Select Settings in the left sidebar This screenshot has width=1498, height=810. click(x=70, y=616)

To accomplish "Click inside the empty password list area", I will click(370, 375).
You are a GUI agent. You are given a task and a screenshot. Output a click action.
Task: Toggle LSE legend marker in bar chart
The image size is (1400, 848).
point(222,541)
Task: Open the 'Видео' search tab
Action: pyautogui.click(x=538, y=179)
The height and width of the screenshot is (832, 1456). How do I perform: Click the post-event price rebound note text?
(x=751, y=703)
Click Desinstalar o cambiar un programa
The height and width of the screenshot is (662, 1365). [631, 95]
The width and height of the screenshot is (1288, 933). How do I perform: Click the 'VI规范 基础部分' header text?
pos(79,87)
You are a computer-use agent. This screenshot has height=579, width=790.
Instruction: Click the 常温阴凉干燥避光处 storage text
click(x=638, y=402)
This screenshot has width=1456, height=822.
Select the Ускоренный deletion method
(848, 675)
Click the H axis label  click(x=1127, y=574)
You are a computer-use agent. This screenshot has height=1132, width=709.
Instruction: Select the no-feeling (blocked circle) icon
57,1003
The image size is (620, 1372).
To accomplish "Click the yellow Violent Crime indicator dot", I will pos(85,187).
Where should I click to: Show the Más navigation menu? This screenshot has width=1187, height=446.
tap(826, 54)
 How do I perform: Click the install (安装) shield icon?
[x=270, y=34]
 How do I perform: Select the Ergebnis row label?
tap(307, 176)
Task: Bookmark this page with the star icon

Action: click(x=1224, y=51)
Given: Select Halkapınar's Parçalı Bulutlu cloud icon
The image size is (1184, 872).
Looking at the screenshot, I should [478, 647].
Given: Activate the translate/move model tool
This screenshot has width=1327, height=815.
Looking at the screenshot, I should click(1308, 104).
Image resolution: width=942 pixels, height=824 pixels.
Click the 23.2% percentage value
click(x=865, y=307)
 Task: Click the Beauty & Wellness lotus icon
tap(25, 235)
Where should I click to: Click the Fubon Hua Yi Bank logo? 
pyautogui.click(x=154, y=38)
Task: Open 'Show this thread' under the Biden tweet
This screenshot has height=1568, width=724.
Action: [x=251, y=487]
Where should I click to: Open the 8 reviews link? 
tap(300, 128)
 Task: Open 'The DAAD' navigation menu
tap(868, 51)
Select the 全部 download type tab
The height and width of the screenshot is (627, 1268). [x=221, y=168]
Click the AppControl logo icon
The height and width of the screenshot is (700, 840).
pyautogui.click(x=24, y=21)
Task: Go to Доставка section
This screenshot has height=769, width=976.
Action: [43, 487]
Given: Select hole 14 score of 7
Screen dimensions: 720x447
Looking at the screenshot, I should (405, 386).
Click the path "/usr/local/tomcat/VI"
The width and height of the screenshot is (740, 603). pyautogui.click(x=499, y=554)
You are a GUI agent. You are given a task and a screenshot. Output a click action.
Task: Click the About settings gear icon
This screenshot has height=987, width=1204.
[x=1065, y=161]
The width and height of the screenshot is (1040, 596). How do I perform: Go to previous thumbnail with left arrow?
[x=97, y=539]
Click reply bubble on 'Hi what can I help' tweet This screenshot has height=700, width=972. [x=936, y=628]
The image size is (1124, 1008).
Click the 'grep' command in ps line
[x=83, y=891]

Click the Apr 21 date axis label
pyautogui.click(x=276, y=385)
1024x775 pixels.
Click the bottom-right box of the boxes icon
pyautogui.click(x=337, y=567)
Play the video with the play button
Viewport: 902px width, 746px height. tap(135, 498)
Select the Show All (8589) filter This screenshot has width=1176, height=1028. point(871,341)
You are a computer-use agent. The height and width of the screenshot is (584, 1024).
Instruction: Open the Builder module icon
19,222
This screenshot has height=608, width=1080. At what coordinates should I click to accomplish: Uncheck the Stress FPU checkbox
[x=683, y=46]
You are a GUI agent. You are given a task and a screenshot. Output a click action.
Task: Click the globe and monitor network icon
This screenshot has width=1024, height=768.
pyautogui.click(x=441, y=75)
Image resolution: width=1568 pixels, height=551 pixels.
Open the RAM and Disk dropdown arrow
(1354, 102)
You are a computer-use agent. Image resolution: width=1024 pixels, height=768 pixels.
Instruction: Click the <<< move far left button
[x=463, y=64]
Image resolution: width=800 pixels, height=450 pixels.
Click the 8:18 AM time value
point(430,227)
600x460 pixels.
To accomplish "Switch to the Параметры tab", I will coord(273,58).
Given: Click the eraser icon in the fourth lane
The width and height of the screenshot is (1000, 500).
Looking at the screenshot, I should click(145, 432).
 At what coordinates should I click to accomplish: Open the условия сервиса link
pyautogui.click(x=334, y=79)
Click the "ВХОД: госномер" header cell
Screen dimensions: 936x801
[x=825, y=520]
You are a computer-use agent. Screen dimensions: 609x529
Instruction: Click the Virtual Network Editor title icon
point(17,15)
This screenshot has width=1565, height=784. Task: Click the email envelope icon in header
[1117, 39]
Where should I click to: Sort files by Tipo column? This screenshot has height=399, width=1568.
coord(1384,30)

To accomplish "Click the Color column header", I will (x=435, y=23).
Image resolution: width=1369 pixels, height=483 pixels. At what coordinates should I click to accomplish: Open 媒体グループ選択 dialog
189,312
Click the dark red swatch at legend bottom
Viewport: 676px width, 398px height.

══════════════════════════════

» **DIRECTION**
Change every "computer-use agent" in the rows above to "screen-control agent", and leave the rest of each row untouched.

» **OUTPUT BELOW**
Select Settings in the left sidebar This screenshot has width=1498, height=810. click(x=70, y=616)

To accomplish "Click inside the empty password list area", I will click(370, 375).
You are a GUI agent. You are given a task and a screenshot. Output a click action.
Task: Toggle LSE legend marker in bar chart
The image size is (1400, 848).
point(222,541)
Task: Open the 'Видео' search tab
Action: pyautogui.click(x=538, y=179)
The height and width of the screenshot is (832, 1456). How do I perform: Click the post-event price rebound note text?
(x=751, y=703)
Click Desinstalar o cambiar un programa
The height and width of the screenshot is (662, 1365). [631, 95]
The width and height of the screenshot is (1288, 933). How do I perform: Click the 'VI规范 基础部分' header text?
pos(79,87)
You are a screen-control agent. This screenshot has height=579, width=790.
Instruction: Click the 常温阴凉干燥避光处 storage text
click(x=638, y=402)
This screenshot has width=1456, height=822.
Select the Ускоренный deletion method
(848, 675)
Click the H axis label  click(x=1127, y=574)
You are a screen-control agent. This screenshot has height=1132, width=709.
Instruction: Select the no-feeling (blocked circle) icon
57,1003
The image size is (620, 1372).
To accomplish "Click the yellow Violent Crime indicator dot", I will pos(85,187).
Where should I click to: Show the Más navigation menu? This screenshot has width=1187, height=446.
tap(826, 54)
 How do I perform: Click the install (安装) shield icon?
[x=270, y=34]
 How do I perform: Select the Ergebnis row label?
tap(307, 176)
Task: Bookmark this page with the star icon

Action: click(x=1224, y=51)
Given: Select Halkapınar's Parçalı Bulutlu cloud icon
The image size is (1184, 872).
Looking at the screenshot, I should [478, 647].
Given: Activate the translate/move model tool
This screenshot has width=1327, height=815.
Looking at the screenshot, I should click(1308, 104).
Image resolution: width=942 pixels, height=824 pixels.
Click the 23.2% percentage value
click(x=865, y=307)
 Task: Click the Beauty & Wellness lotus icon
tap(25, 235)
Where should I click to: Click the Fubon Hua Yi Bank logo? 
pyautogui.click(x=154, y=38)
Task: Open 'Show this thread' under the Biden tweet
This screenshot has height=1568, width=724.
Action: [x=251, y=487]
Where should I click to: Open the 8 reviews link? 
tap(300, 128)
 Task: Open 'The DAAD' navigation menu
tap(868, 51)
Select the 全部 download type tab
The height and width of the screenshot is (627, 1268). [x=221, y=168]
Click the AppControl logo icon
The height and width of the screenshot is (700, 840).
pyautogui.click(x=24, y=21)
Task: Go to Доставка section
This screenshot has height=769, width=976.
Action: [43, 487]
Given: Select hole 14 score of 7
Screen dimensions: 720x447
Looking at the screenshot, I should (405, 386).
Click the path "/usr/local/tomcat/VI"
The width and height of the screenshot is (740, 603). pyautogui.click(x=499, y=554)
You are a GUI agent. You are given a task and a screenshot. Output a click action.
Task: Click the About settings gear icon
This screenshot has height=987, width=1204.
[x=1065, y=161]
The width and height of the screenshot is (1040, 596). How do I perform: Go to previous thumbnail with left arrow?
[x=97, y=539]
Click reply bubble on 'Hi what can I help' tweet This screenshot has height=700, width=972. [x=936, y=628]
The image size is (1124, 1008).
Click the 'grep' command in ps line
[x=83, y=891]

Click the Apr 21 date axis label
pyautogui.click(x=276, y=385)
1024x775 pixels.
Click the bottom-right box of the boxes icon
pyautogui.click(x=337, y=567)
Play the video with the play button
Viewport: 902px width, 746px height. tap(135, 498)
Select the Show All (8589) filter This screenshot has width=1176, height=1028. point(871,341)
You are a screen-control agent. The height and width of the screenshot is (584, 1024).
Instruction: Open the Builder module icon
19,222
This screenshot has height=608, width=1080. At what coordinates should I click to accomplish: Uncheck the Stress FPU checkbox
[x=683, y=46]
You are a GUI agent. You are given a task and a screenshot. Output a click action.
Task: Click the globe and monitor network icon
This screenshot has width=1024, height=768.
pyautogui.click(x=441, y=75)
Image resolution: width=1568 pixels, height=551 pixels.
Open the RAM and Disk dropdown arrow
(1354, 102)
You are a screen-control agent. Image resolution: width=1024 pixels, height=768 pixels.
Instruction: Click the <<< move far left button
[x=463, y=64]
Image resolution: width=800 pixels, height=450 pixels.
Click the 8:18 AM time value
point(430,227)
600x460 pixels.
To accomplish "Switch to the Параметры tab", I will coord(273,58).
Given: Click the eraser icon in the fourth lane
The width and height of the screenshot is (1000, 500).
Looking at the screenshot, I should click(145, 432).
 At what coordinates should I click to accomplish: Open the условия сервиса link
pyautogui.click(x=334, y=79)
Click the "ВХОД: госномер" header cell
Screen dimensions: 936x801
[x=825, y=520]
You are a screen-control agent. Screen dimensions: 609x529
Instruction: Click the Virtual Network Editor title icon
point(17,15)
This screenshot has width=1565, height=784. Task: Click the email envelope icon in header
[1117, 39]
Where should I click to: Sort files by Tipo column? This screenshot has height=399, width=1568.
coord(1384,30)

To accomplish "Click the Color column header", I will (x=435, y=23).
Image resolution: width=1369 pixels, height=483 pixels. At what coordinates should I click to accomplish: Open 媒体グループ選択 dialog
189,312
Click the dark red swatch at legend bottom
Viewport: 676px width, 398px height.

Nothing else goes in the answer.